## Task description
For the material below, output exactly the span from the line with "has width=584, height=360." to the line with "Task: Select Denmark Superligaen option", including both, and nothing besides.
Start of Dataset records
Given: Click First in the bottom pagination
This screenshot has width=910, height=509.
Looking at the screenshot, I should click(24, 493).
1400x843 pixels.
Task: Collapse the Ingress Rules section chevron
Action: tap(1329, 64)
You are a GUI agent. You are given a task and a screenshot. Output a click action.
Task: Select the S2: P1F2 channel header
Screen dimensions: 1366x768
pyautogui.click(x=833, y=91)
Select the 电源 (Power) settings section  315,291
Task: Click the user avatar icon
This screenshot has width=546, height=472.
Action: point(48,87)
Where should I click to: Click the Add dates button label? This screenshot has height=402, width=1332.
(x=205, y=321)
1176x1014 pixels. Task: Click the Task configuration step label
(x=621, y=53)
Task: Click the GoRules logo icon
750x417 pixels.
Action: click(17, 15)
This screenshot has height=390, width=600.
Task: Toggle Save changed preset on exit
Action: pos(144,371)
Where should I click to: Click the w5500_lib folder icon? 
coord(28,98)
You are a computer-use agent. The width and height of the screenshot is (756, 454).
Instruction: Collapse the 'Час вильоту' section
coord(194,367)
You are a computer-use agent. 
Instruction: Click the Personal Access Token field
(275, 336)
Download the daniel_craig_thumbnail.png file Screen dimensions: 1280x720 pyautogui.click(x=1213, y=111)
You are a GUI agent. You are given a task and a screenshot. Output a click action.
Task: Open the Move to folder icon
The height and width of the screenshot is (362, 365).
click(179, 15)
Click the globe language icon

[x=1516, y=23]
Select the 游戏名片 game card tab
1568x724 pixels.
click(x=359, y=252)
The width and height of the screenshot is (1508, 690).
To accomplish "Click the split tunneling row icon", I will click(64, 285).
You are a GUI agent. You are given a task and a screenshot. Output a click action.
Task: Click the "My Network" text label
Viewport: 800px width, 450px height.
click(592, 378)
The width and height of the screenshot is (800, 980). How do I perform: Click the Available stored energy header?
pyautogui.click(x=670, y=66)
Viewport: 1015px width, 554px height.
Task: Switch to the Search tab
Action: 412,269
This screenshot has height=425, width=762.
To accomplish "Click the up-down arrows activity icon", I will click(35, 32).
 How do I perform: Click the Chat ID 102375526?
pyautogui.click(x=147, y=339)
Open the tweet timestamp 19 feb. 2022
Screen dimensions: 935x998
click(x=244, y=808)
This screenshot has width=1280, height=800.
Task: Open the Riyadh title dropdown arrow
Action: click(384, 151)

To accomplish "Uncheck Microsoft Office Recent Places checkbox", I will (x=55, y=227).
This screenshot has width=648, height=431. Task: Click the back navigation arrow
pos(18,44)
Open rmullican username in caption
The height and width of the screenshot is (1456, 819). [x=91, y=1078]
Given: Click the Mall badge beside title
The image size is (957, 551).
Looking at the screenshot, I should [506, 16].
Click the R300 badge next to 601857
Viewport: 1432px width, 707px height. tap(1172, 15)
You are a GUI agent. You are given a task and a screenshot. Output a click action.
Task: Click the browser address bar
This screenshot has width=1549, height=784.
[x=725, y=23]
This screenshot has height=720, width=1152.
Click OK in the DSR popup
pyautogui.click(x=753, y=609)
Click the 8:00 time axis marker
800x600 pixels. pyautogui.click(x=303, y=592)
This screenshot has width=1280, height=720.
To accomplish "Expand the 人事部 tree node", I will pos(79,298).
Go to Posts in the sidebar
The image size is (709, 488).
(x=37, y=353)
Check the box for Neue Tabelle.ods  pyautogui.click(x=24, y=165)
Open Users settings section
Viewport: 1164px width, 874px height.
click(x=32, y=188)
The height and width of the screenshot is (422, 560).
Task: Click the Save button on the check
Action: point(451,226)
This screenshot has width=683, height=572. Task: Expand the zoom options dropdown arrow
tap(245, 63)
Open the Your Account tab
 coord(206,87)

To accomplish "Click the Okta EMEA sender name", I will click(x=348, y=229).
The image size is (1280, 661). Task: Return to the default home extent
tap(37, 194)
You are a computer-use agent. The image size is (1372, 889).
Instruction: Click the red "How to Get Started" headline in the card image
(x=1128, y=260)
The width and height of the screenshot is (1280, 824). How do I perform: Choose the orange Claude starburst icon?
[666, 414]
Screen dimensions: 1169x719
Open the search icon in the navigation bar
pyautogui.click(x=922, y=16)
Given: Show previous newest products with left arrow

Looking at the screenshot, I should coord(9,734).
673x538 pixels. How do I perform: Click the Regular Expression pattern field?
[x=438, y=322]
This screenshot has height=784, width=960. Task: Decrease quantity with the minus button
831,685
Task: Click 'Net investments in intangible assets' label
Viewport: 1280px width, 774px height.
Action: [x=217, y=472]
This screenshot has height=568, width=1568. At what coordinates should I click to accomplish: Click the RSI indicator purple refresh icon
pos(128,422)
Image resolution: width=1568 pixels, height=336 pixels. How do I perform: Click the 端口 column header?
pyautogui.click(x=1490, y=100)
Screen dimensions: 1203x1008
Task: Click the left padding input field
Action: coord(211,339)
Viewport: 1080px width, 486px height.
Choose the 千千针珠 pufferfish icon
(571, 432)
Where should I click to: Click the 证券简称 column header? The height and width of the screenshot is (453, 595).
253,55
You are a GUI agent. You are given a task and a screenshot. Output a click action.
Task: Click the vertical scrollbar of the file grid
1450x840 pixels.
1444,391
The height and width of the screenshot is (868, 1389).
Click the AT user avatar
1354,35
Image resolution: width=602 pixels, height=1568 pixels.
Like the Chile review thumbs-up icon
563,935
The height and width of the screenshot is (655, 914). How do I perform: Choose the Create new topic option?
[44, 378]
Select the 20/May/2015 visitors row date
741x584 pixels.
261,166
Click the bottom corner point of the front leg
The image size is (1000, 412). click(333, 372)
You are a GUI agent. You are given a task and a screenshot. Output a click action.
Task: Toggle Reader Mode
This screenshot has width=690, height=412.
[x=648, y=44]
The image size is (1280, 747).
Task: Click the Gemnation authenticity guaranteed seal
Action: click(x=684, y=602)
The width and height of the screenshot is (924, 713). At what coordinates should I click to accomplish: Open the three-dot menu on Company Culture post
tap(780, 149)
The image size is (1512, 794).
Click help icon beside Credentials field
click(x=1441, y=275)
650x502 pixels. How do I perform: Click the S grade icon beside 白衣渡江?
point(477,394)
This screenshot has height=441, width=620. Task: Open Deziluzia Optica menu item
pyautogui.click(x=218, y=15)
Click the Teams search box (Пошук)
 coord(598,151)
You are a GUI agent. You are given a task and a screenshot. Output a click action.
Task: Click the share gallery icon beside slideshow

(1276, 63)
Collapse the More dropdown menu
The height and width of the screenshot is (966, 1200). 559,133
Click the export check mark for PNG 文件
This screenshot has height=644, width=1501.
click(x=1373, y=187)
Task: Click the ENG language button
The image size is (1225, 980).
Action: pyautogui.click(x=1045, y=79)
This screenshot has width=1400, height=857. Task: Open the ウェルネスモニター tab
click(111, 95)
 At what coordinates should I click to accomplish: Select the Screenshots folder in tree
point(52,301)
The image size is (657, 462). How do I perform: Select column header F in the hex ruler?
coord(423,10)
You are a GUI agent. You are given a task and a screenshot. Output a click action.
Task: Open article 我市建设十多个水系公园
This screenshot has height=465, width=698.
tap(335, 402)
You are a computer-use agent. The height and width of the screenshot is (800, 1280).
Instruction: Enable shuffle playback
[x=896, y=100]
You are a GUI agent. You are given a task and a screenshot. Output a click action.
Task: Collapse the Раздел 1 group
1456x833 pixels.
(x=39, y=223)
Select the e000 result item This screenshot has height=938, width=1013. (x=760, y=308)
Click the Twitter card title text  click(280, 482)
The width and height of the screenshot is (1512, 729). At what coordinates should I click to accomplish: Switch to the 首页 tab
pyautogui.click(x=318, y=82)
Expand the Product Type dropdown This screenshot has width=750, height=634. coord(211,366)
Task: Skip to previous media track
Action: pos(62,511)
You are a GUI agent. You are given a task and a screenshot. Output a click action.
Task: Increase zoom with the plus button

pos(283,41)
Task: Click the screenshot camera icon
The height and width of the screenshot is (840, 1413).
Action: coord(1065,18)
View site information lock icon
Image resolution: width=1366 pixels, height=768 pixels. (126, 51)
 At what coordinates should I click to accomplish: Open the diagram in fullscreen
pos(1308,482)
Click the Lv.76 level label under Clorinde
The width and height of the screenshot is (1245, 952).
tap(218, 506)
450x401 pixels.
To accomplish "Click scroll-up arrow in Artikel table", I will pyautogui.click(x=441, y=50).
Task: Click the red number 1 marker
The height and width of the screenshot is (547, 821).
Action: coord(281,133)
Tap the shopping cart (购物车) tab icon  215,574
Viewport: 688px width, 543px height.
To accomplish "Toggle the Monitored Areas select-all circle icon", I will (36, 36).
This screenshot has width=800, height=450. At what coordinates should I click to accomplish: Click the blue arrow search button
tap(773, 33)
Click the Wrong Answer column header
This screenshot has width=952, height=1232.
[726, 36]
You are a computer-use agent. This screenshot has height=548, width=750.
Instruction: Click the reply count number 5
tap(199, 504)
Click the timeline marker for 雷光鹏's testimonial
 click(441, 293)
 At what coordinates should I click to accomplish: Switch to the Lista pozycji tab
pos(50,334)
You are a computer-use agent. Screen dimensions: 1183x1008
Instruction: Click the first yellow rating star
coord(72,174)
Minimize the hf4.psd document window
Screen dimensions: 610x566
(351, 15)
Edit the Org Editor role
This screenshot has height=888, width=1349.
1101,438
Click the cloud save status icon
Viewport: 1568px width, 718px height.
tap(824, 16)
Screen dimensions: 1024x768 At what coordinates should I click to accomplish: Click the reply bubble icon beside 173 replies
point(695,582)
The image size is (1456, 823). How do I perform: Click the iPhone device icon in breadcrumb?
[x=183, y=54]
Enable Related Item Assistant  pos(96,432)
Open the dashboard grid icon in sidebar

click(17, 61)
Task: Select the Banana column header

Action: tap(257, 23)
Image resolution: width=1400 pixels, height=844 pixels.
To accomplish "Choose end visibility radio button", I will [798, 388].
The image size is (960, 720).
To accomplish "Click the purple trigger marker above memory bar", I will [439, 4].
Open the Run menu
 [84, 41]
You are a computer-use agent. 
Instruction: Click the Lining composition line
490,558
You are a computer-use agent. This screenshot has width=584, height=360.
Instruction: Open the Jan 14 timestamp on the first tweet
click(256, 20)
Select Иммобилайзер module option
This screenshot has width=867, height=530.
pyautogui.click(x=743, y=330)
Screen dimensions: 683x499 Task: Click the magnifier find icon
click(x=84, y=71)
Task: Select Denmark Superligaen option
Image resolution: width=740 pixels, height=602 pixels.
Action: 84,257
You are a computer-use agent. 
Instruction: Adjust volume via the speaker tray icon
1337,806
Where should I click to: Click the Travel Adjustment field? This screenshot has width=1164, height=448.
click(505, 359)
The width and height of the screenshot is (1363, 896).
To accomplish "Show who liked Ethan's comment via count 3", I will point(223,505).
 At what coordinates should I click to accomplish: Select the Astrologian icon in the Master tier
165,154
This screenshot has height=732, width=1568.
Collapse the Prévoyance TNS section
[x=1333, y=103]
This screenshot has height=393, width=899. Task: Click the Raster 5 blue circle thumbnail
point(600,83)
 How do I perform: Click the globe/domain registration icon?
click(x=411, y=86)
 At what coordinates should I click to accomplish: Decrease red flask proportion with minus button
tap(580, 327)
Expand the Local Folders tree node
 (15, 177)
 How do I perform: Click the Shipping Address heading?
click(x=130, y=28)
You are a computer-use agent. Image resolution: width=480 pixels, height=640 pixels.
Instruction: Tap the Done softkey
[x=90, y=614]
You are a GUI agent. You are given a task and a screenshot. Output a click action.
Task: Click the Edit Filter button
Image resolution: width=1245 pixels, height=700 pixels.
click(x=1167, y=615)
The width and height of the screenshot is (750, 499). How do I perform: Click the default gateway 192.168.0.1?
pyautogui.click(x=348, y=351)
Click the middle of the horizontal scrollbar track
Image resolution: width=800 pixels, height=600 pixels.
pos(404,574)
End of Dataset records
## Result of the exercise
You are a computer-use agent. This screenshot has width=584, height=360.
Instruction: Open the Jan 14 timestamp on the first tweet
click(256, 20)
Select Иммобилайзер module option
This screenshot has width=867, height=530.
pyautogui.click(x=743, y=330)
Screen dimensions: 683x499 Task: Click the magnifier find icon
click(x=84, y=71)
Task: Select Denmark Superligaen option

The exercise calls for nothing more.